* **Information given**
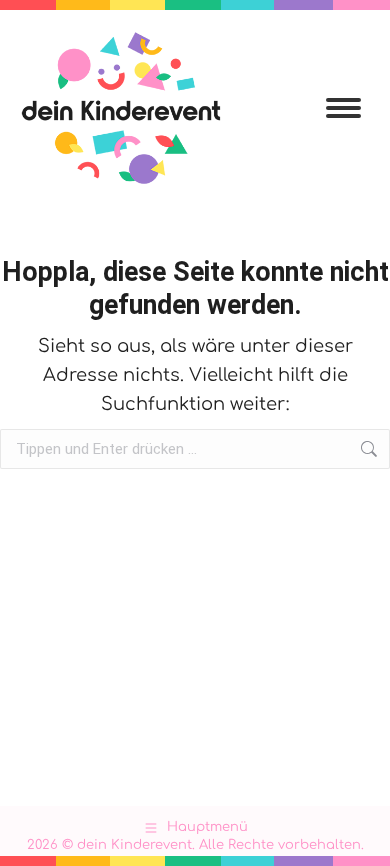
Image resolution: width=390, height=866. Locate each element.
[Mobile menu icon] (343, 108)
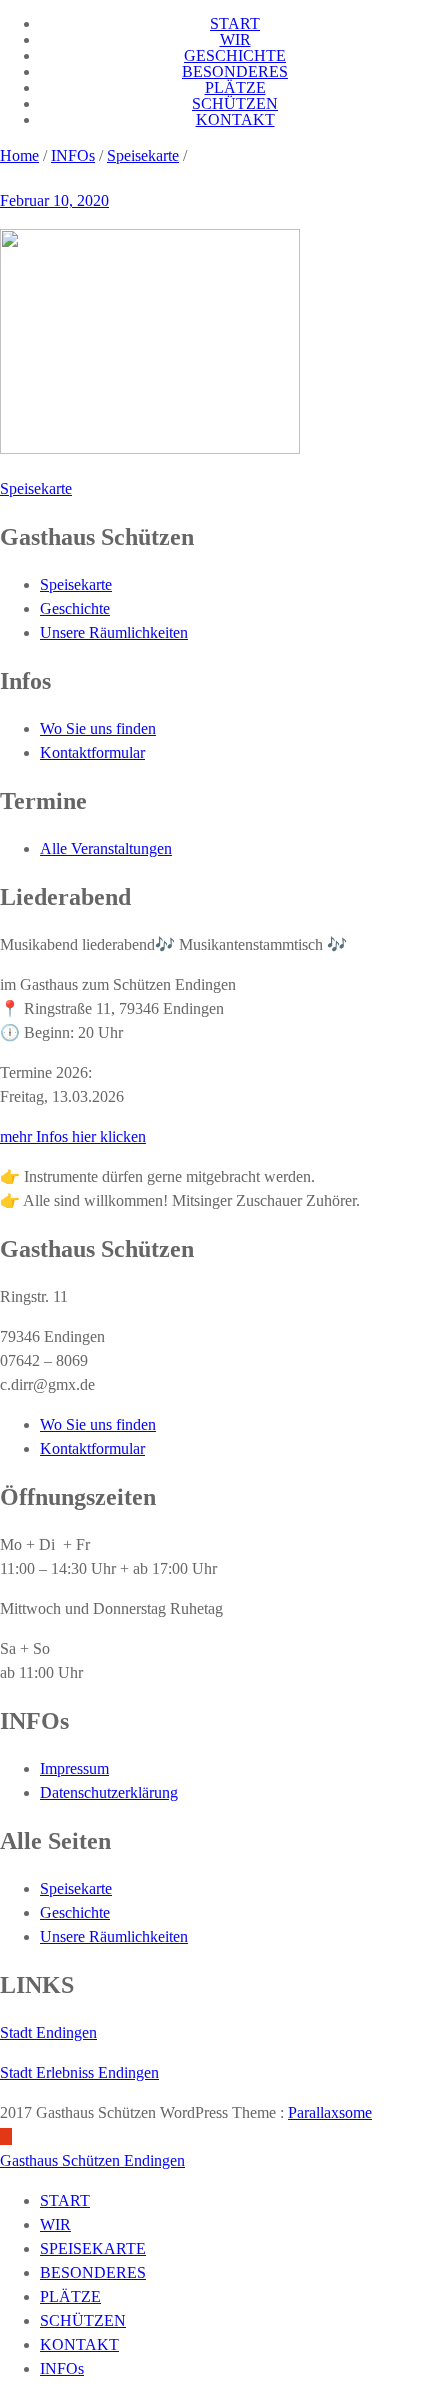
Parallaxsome (330, 2112)
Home (19, 155)
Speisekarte (143, 155)
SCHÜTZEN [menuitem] (83, 2320)
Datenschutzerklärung (109, 1792)
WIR (235, 39)
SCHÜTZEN (235, 103)
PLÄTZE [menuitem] (70, 2296)
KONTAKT (235, 119)
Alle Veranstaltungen (106, 848)
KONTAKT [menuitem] (79, 2344)
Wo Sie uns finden (98, 728)
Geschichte (75, 608)
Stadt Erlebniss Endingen (79, 2072)
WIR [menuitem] (55, 2224)
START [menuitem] (65, 2200)
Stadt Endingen (48, 2032)
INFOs (73, 155)
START (235, 23)
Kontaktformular (92, 752)
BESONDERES (235, 71)
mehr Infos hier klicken (73, 1136)
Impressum (74, 1768)
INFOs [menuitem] (62, 2368)
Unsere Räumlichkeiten (114, 632)
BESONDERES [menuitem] (93, 2272)
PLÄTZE (235, 87)
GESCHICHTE (235, 55)
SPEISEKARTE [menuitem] (93, 2248)
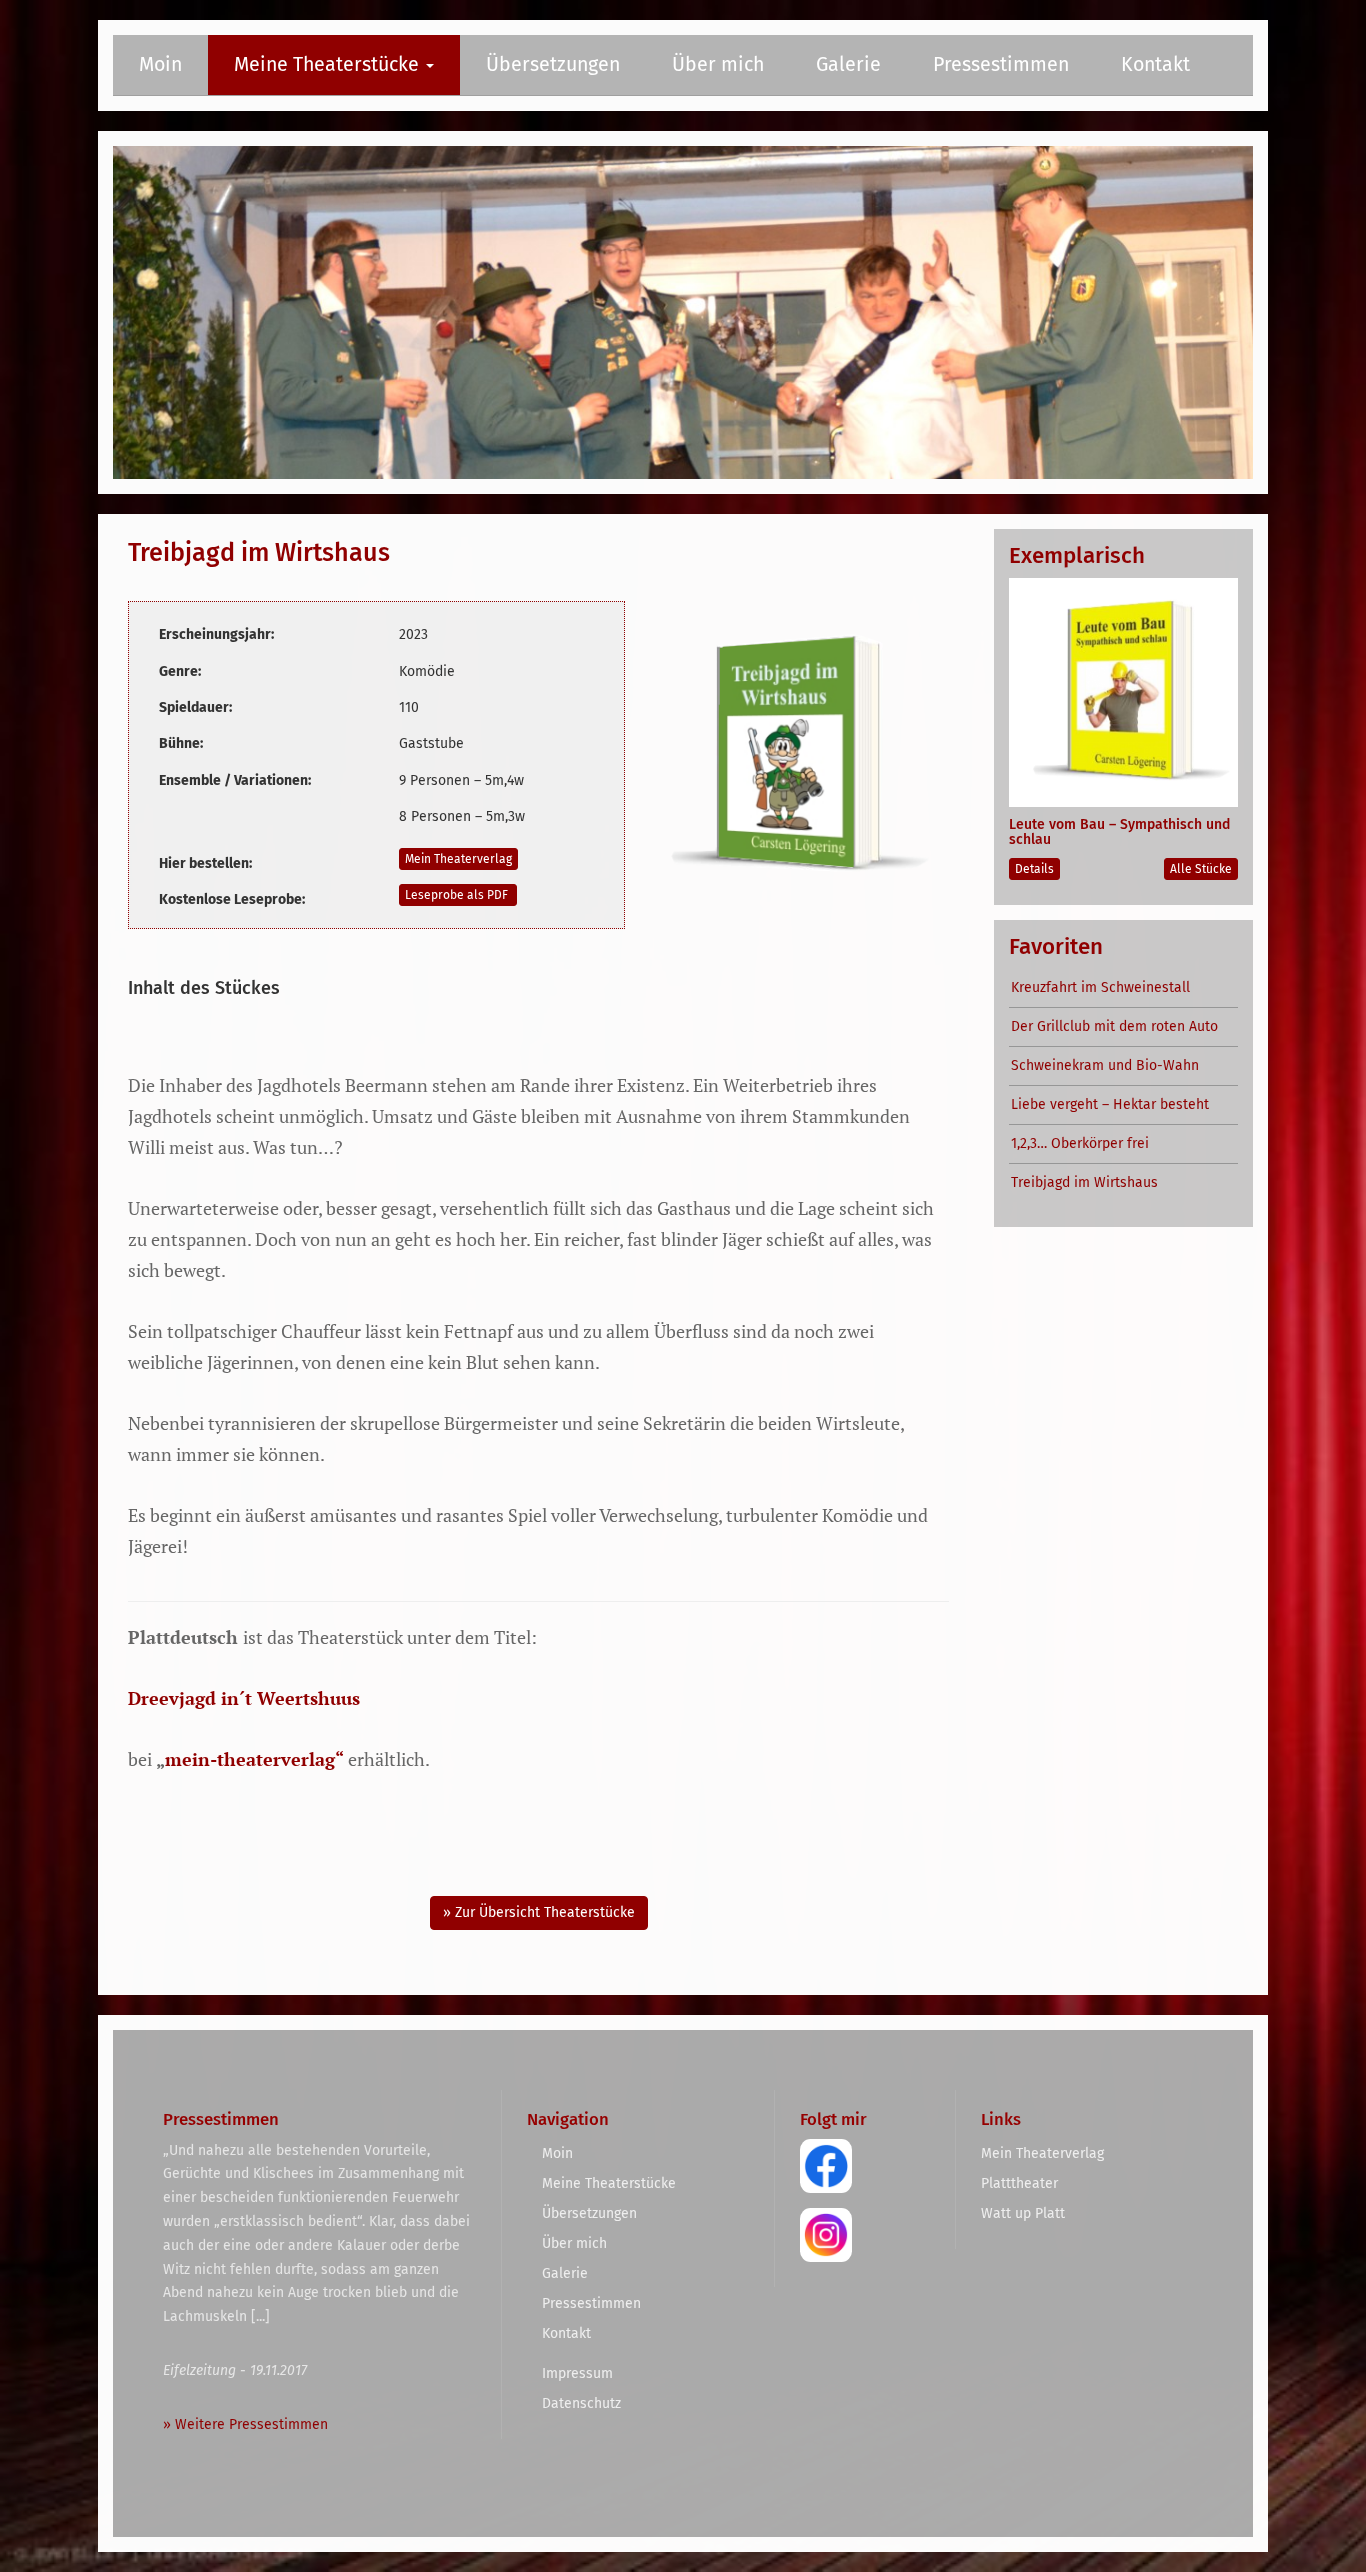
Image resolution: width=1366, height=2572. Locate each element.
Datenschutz (581, 2403)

* **Problem**
Each line of the data above must be repeated exactly, images excluded.

* **Result of this exercise**
Image resolution: width=390, height=866. Locate each element.
[Mobile menu icon] (343, 108)
Parallaxsome (330, 2112)
Home (19, 155)
Speisekarte (143, 155)
SCHÜTZEN [menuitem] (83, 2320)
Datenschutzerklärung (109, 1792)
WIR (235, 39)
SCHÜTZEN (235, 103)
PLÄTZE [menuitem] (70, 2296)
KONTAKT (235, 119)
Alle Veranstaltungen (106, 848)
KONTAKT [menuitem] (79, 2344)
Wo Sie uns finden (98, 728)
Geschichte (75, 608)
Stadt Erlebniss Endingen (79, 2072)
WIR [menuitem] (55, 2224)
START [menuitem] (65, 2200)
Stadt Endingen (48, 2032)
INFOs (73, 155)
START (235, 23)
Kontaktformular (92, 752)
BESONDERES (235, 71)
mehr Infos hier klicken (73, 1136)
Impressum (74, 1768)
INFOs [menuitem] (62, 2368)
Unsere Räumlichkeiten (114, 632)
BESONDERES [menuitem] (93, 2272)
PLÄTZE (235, 87)
GESCHICHTE (235, 55)
SPEISEKARTE [menuitem] (93, 2248)
Image resolution: width=1366, height=2572. Locate each element.
Datenschutz (581, 2403)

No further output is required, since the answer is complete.